/Deconvolution2016

Code and manuscript files for Aaron and Karsten's deconvolution paper.

Primary LanguageTeX

Using deconvolution to normalize scRNA-seq data with many zeroes

To run the simulation code, enter simulations and then:

  1. Run lowcounts.R to perform the low-count simulations, or brittlesim.R to perform the high-count simulations.
  2. Run standerr.R to estimate the variance of the size factor estimates across methods.
  3. Run poolsim.R to compare the variability of the estimates with and without the ring arrangement.
  4. Run complexity.R to determine the time-complexity of the deconvolution method.
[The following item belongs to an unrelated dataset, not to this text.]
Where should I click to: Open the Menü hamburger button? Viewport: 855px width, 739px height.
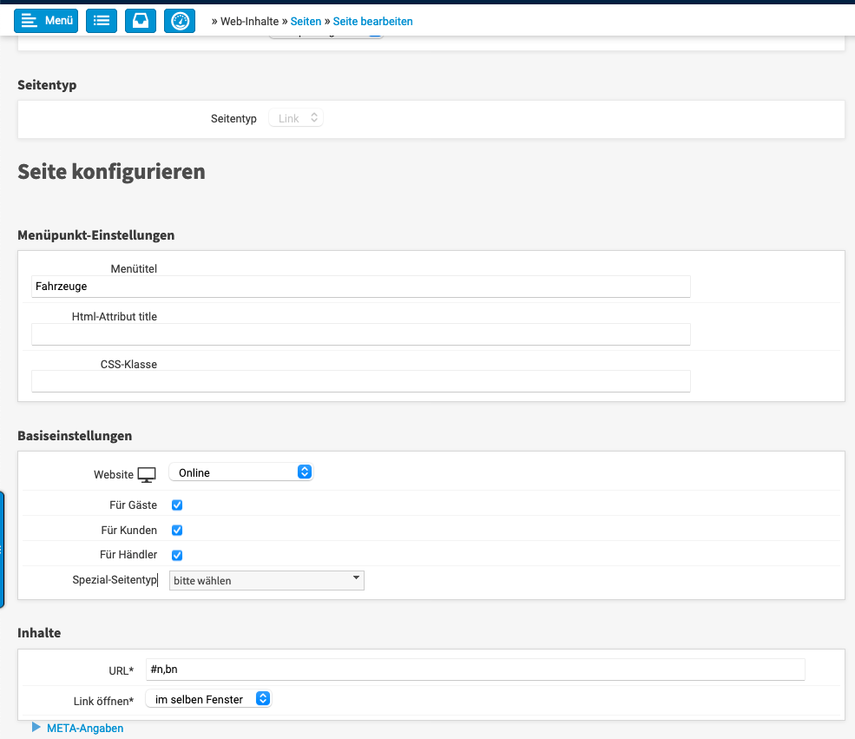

You can also run fewcounts.R to see behaviour with few cells, or highcounts.R to see behaviour at very high counts. The moresims directory contains additional simulations under various scenarios that were not included in the publication.
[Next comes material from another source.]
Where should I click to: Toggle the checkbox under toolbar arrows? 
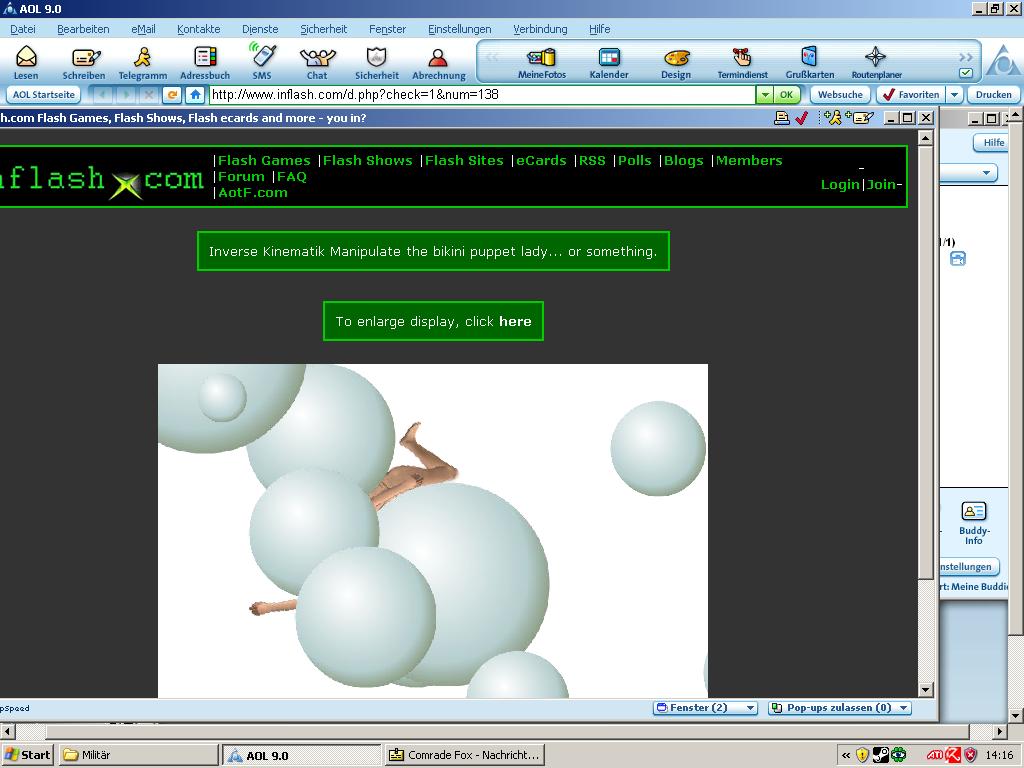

To run the real data analysis code:

  1. Make a data subdirectory and download the Zeisel et al. tables (http://linnarssonlab.org/cortex) and the Klein data (supplementary tables in GSM1599494, GSM1599499).
  2. Enter the realdata directory and run Zeisel.R and Klein.R to pre-process the data and estimate size factors for all cells in each of those two data sets.
  3. Run edgeR.R to identify DE genes in each data set, and GOAnalysis.R to perform a GO analysis on the DE genes.
  4. Run HVGAnalysis.R to identify highly variable genes in each data set.
  5. Run switchTestedgeR.R to perform the offset/covariate switching analysis.

Also, run plotKleinParam.R to generate plots that justify parameter settings in the simulations.

The manuscript directory contains all LaTeX code used to generate the manuscript. This can be compiled with make.